■ **What is required**
Given the entries that follow, write out exactly the lines starting at the one containing "Where should I" and ending at the one containing "Given: Select the 确认所需材料 side tab", both ends included, and only those.

=-=-=

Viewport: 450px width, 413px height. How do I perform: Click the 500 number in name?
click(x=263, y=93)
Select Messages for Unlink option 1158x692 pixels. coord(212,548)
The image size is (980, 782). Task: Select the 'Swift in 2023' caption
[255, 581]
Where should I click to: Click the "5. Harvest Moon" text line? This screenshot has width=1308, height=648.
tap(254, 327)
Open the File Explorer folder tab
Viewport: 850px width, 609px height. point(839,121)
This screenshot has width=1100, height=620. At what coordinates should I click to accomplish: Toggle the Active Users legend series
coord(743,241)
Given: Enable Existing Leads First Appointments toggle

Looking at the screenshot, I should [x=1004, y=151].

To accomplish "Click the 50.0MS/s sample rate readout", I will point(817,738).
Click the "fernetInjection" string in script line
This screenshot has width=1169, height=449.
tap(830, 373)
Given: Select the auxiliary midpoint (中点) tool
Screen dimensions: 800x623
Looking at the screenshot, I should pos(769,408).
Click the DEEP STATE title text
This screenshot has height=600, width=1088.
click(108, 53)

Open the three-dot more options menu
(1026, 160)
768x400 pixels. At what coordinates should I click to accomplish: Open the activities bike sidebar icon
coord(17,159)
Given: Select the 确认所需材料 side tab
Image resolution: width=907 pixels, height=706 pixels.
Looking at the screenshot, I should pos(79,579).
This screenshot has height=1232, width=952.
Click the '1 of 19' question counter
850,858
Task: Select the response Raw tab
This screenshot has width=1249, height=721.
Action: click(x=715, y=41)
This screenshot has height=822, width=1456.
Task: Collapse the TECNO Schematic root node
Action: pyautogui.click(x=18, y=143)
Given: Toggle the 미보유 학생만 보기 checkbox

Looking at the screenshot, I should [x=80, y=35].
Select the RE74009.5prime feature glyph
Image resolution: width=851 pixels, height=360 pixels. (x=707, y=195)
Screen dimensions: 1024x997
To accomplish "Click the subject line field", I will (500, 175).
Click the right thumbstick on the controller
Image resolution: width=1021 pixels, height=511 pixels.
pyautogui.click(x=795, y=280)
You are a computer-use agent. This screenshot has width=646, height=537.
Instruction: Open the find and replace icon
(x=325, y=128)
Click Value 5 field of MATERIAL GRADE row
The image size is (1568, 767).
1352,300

=-=-=

■ **Output for this exercise**
Where should I click to: Click the "5. Harvest Moon" text line? This screenshot has width=1308, height=648.
tap(254, 327)
Open the File Explorer folder tab
Viewport: 850px width, 609px height. point(839,121)
This screenshot has width=1100, height=620. At what coordinates should I click to accomplish: Toggle the Active Users legend series
coord(743,241)
Given: Enable Existing Leads First Appointments toggle

Looking at the screenshot, I should [x=1004, y=151].

To accomplish "Click the 50.0MS/s sample rate readout", I will point(817,738).
Click the "fernetInjection" string in script line
This screenshot has width=1169, height=449.
tap(830, 373)
Given: Select the auxiliary midpoint (中点) tool
Screen dimensions: 800x623
Looking at the screenshot, I should pos(769,408).
Click the DEEP STATE title text
This screenshot has height=600, width=1088.
click(108, 53)

Open the three-dot more options menu
(1026, 160)
768x400 pixels. At what coordinates should I click to accomplish: Open the activities bike sidebar icon
coord(17,159)
Given: Select the 确认所需材料 side tab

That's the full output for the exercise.